Là, les stars sont assumées, revendiquées même, au milieu d’une fanfare fluctuante, dont on commence par découvrir une vaste section à cordes, qui alternera stridences et rafales avec une frénésie enjouée : sept musiciennes recrutées à l’évidence sur double casting compétence/beauté. Pendant qu’elles s’installent, suivies par l’ahurissante fanfare de cuivres du Hypnotic Brass Band, les écrans diffusent un reportage, façon Yann Arthus-Bertrand, révélant la géographie escarpée de l’île merveilleuse/cauchemardesque de Plastic Beach.
Débarquent enfin, après choristes, double batterie, claviers et autres musiciens le gros impact visuel des Gorillaz 2010: les anciens Clash Mick Jones et Paul Simonon –qui porte sa basse comme une mitraillette, avec une classe tarantinienne–, fringués en amiraux, voire en commodores de ce paquebot ivre.
Pendant plus de deux heures d’un concert sans répit, musiciens et invités se croiseront au rythme des besoins, des chansons: parfois plus de vingt sur scène, les Gorillaz ont aussi l’intelligence de réserver à des moments de quiétude un dispositif plus léger, plus intimiste.
Bien sûr, on adorerait que les cuivres sublimes, qui évoquent le croisement entre le Dirty Dozen Brass Band de La Nouvelle Orléans et un posse gangsta-rap, ou que les rappeurs Kano et Bashy viennent plus souvent dynamiser, dynamiter les chansons.
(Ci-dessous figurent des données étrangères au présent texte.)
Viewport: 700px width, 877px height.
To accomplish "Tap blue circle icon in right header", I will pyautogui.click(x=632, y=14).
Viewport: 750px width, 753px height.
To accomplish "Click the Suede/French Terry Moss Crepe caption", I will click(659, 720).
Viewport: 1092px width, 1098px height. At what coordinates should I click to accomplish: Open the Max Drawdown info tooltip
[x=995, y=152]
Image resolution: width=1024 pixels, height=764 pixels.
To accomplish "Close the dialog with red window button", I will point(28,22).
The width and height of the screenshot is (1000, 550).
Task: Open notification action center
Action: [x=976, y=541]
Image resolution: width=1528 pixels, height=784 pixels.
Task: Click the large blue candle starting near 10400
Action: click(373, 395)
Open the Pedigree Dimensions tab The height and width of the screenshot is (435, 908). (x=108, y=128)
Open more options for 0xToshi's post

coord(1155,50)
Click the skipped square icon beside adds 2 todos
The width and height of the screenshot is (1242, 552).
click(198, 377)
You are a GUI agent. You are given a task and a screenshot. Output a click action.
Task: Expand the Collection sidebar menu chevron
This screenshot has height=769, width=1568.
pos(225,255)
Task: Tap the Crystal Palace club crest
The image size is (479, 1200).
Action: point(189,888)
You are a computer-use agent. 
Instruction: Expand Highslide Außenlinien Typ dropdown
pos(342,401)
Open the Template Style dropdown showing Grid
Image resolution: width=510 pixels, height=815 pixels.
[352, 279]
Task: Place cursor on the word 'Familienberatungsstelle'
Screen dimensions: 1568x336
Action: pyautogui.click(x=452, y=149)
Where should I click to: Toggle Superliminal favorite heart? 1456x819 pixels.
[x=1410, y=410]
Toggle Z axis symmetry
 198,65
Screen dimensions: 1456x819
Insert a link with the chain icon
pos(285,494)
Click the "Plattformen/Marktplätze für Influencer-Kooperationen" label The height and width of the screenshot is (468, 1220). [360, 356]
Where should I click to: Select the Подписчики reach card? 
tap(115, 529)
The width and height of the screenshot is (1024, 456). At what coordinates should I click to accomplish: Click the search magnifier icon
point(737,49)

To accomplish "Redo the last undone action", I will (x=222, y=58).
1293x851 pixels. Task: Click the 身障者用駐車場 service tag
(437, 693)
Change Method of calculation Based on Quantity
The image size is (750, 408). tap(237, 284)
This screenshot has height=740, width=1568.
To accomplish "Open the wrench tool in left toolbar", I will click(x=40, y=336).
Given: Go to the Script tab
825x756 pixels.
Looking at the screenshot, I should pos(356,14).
Mais on aime aussi ces moments plus solennels où Damon Albarn se réfugie dans le petit cabinet de curiosités qu’il s’est aménagé dans un coin de scène, entre une cloche de paquebot, un piano, un vocoder et quelques autres gadgets soniques.
Damon Albarn excité comme un jeune homme
Malgré un défilé constant d’invités (Kano & Bashy, De la Soul, Litte Dragon donc, mais aussi entre autres Bobby Womack, le somptueux Orchestre Nationale de Syrie, Snoop Dogg sur écran ou le chanteur pop Daley, hors-sujet sur le nouveau Doncomatic), jamais le concert ne vire à la grande revue freak, à la surenchère.
Grâce sans doute à la présence constante, généreuse et radieuse d’Albarn qui, quand il ne chante ou ne joue pas, vit avec une excitation de jeune homme les chansons des Gorillaz, comme s’il les découvrait en direct, comme s’il se pinçait d’avoir réuni sur scène un tel casting. Il gesticule avec une ardeur et une naïveté qu’on ne lui connaissait plus: sa joie est contagieuse.
Alors bien sûr, il y a des faux-pas parfois, notamment quand, alors que rappeurs londoniens et orchestre syrien s’affrontent jovialement, Albarn se sent obligé de brandir un vaste drapeau blanc de paix, tel ce pécore de Bono. Ou quand il vient danser aux côtés d’un de ses choristes, qui ressemble étonnamment à un Didier Drogba qui fêterait un but inouï par une chorégraphie étrange.
Mais à côté de ça, une version lourde, puissante et féline de Tomorrow Comes Today – jouée à la Magnificent Seven par Jones et Simonon – est un tel enchantement, une telle célébration des métissages dub et pop, que le cynisme ne pèse pas très lourd. Et que dire de Dare, Clint Eastwood ou Feel Good Inc, qui transforment le public en un organisme compact, liquide? “I’m happy, I’m feeling glad” hurle Albarn, sourire soleil aux lèvres : même chose ici.